⟨
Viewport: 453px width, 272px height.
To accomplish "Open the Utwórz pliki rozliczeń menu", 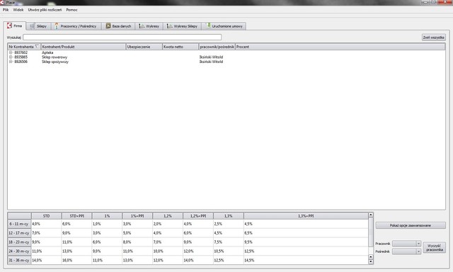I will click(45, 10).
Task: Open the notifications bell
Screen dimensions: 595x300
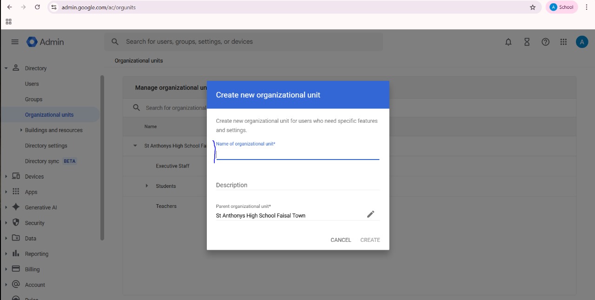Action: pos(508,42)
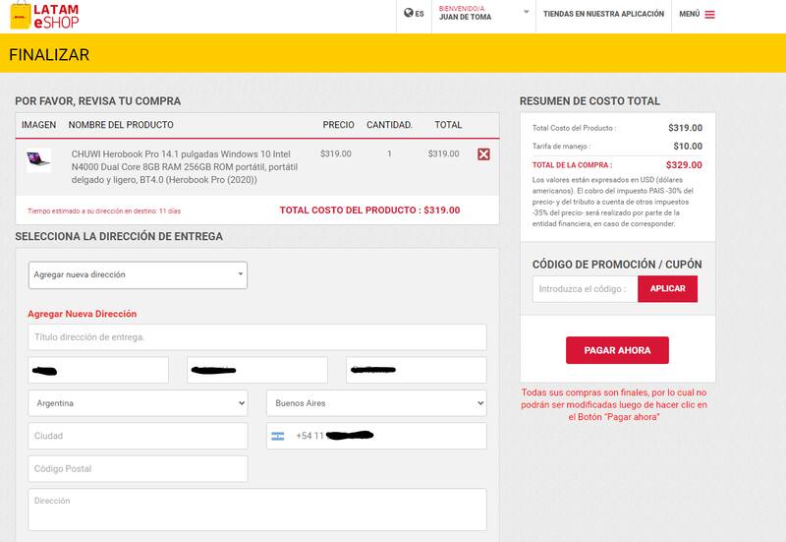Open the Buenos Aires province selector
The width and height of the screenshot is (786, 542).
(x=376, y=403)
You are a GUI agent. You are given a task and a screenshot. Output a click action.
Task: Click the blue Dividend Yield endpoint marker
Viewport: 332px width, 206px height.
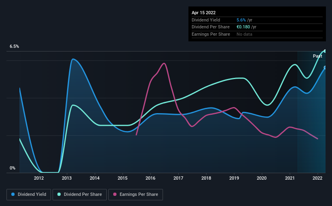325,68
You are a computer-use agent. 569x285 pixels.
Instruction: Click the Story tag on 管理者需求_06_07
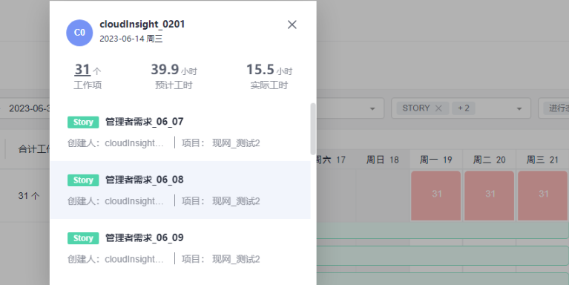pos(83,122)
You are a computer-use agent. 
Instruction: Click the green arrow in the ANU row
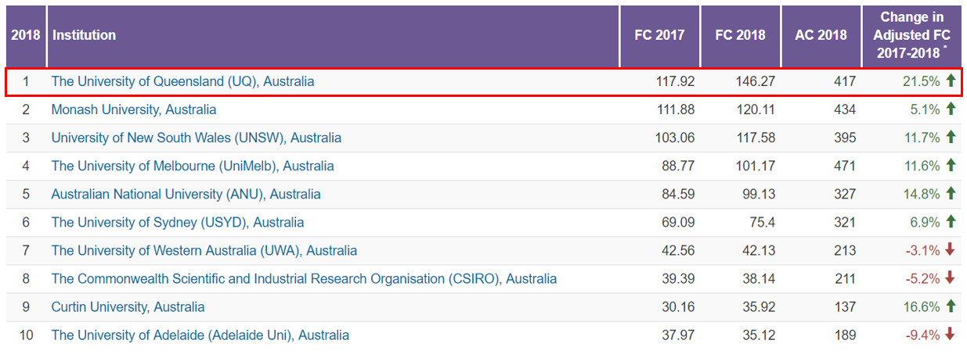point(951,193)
⟩
⟨
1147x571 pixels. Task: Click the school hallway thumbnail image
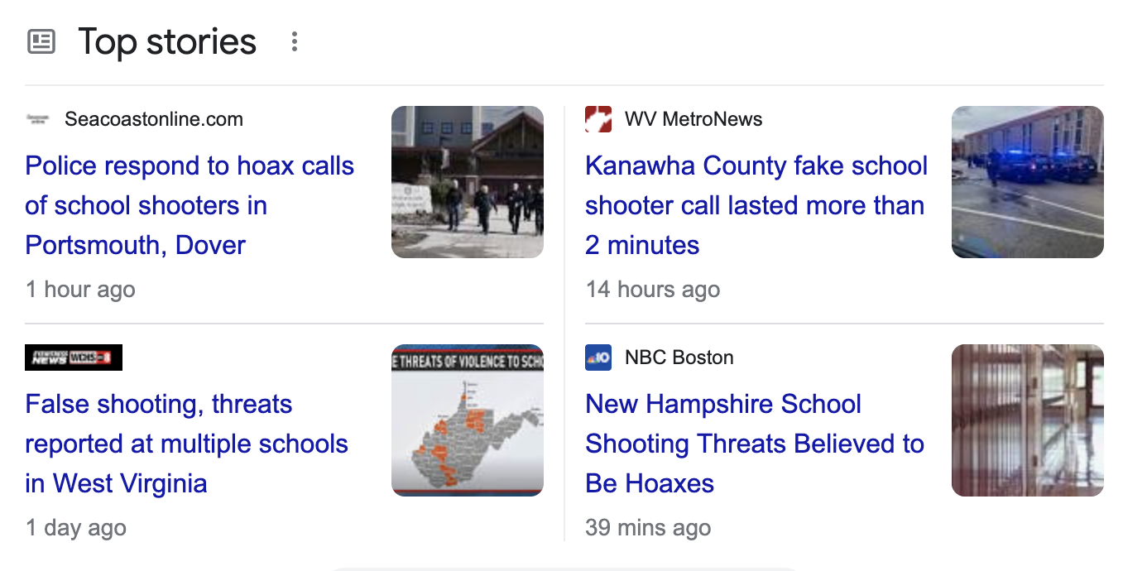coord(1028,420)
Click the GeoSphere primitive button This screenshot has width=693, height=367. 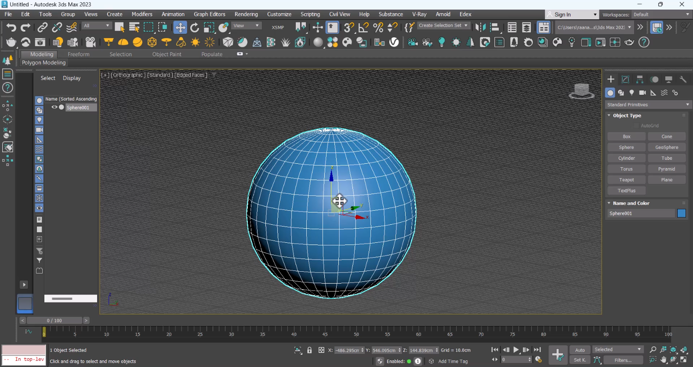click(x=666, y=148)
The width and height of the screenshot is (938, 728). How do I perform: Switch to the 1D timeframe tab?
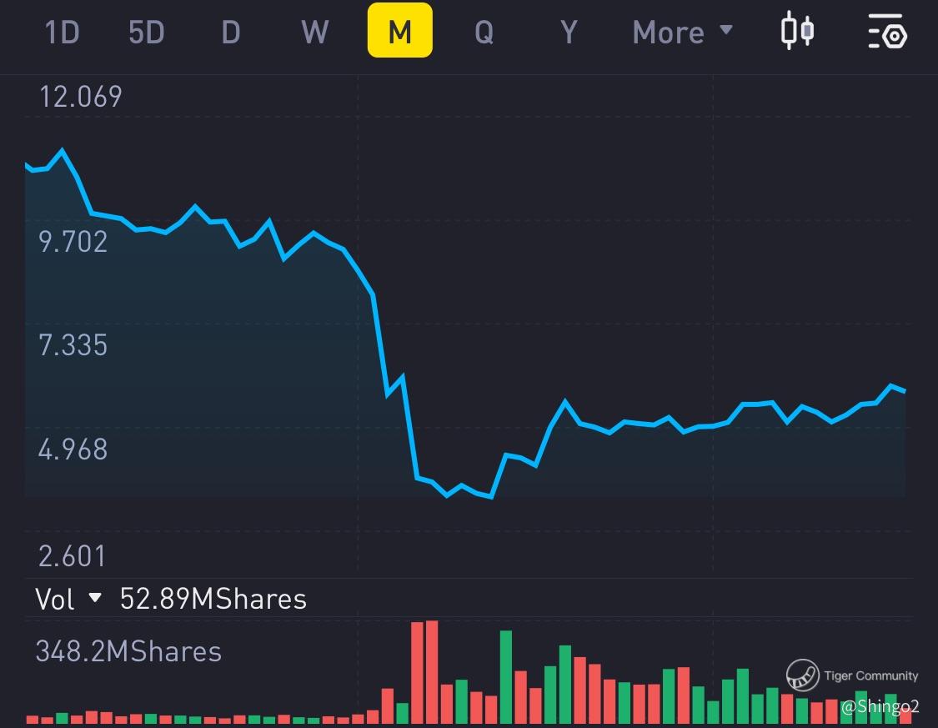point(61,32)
⟩
⟨
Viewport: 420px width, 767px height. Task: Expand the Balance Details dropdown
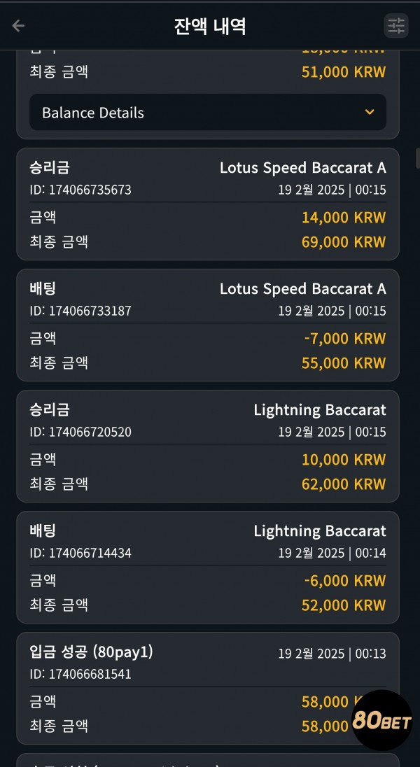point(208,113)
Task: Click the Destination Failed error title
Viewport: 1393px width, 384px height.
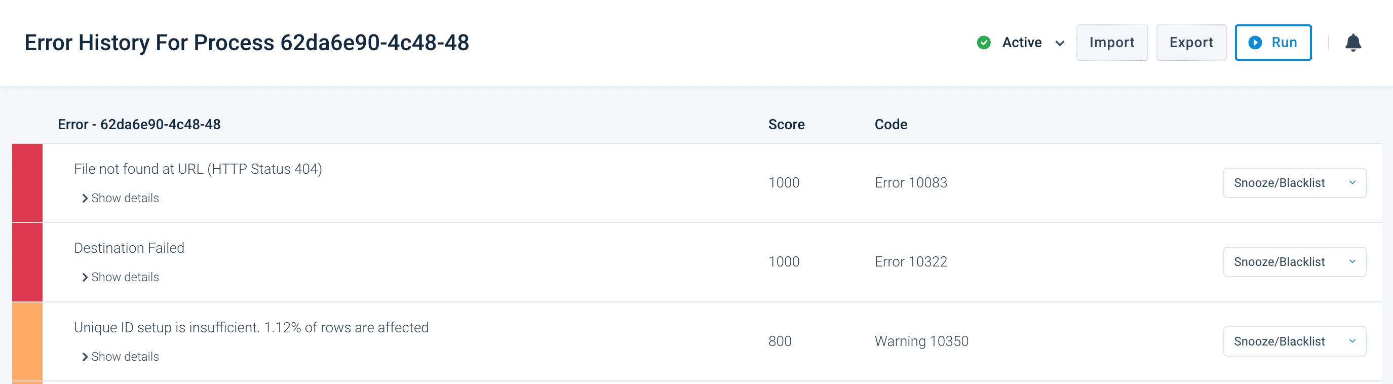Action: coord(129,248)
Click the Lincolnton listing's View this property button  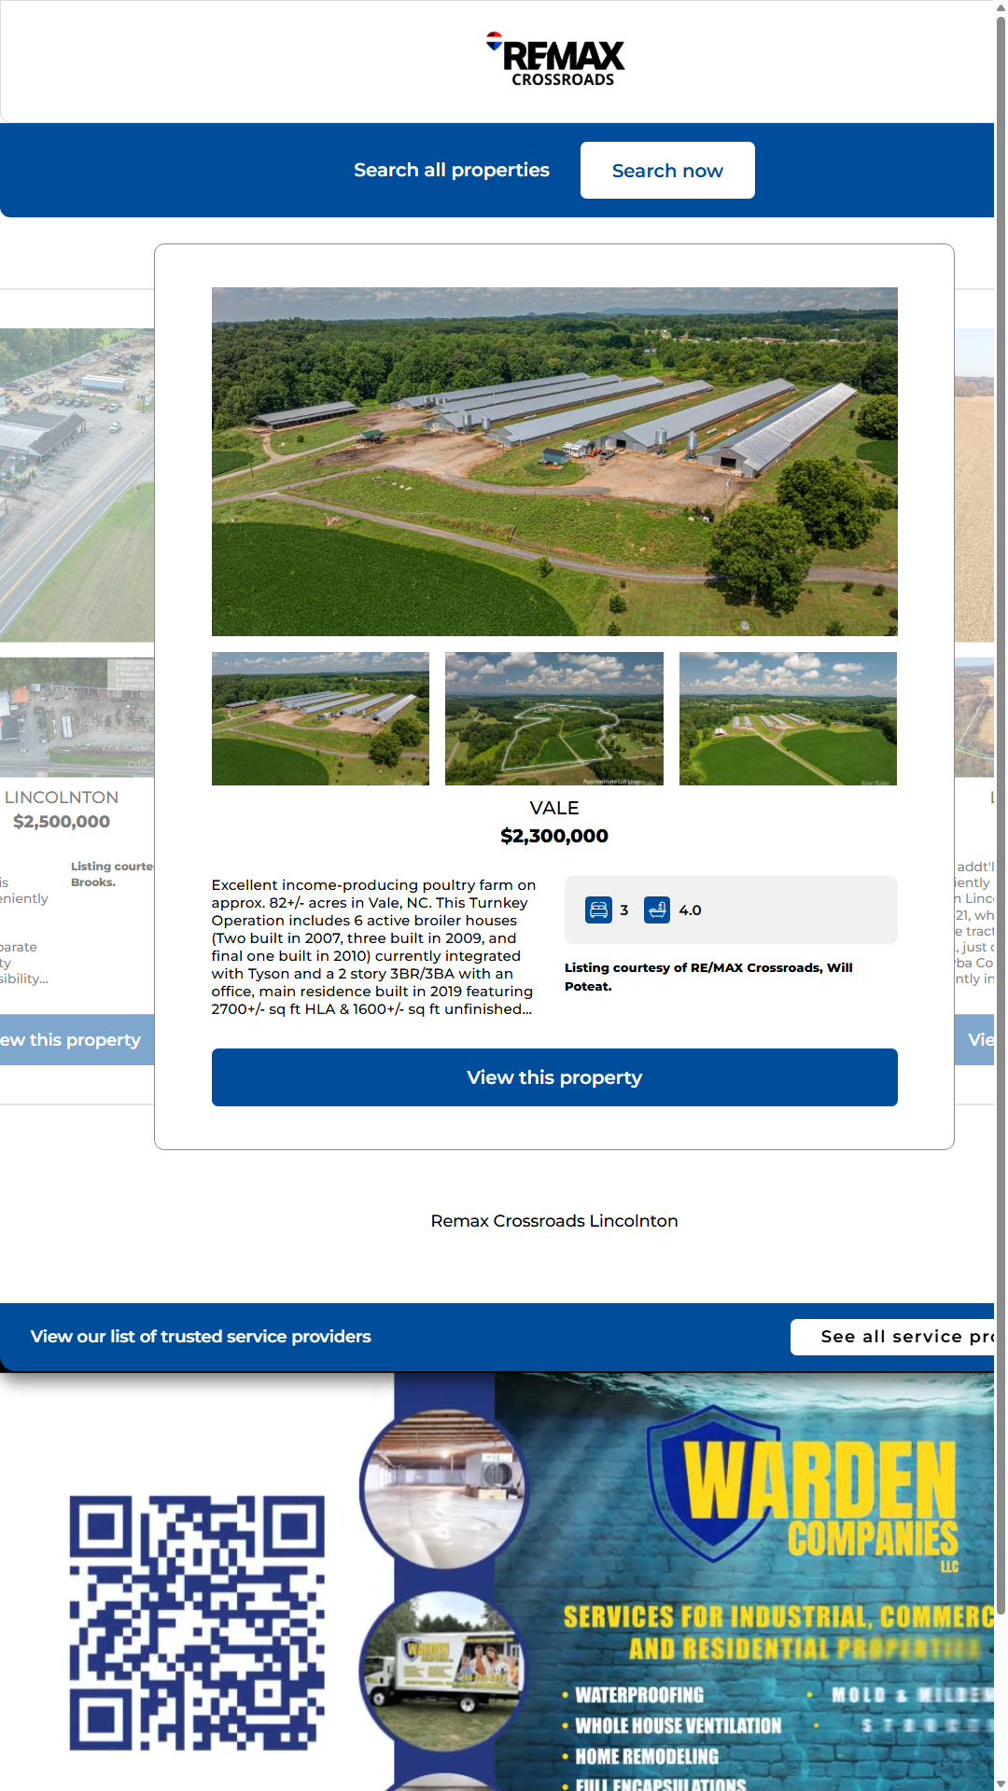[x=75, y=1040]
⟩
What is needed - Throughout the data above, report every line that contains the string "agent".

Exercise response -
You are a GUI agent. You are given a task and a screenshot. Output a click action.
You are a computer-use agent. 569x285 pixels.
You are a computer-use agent. 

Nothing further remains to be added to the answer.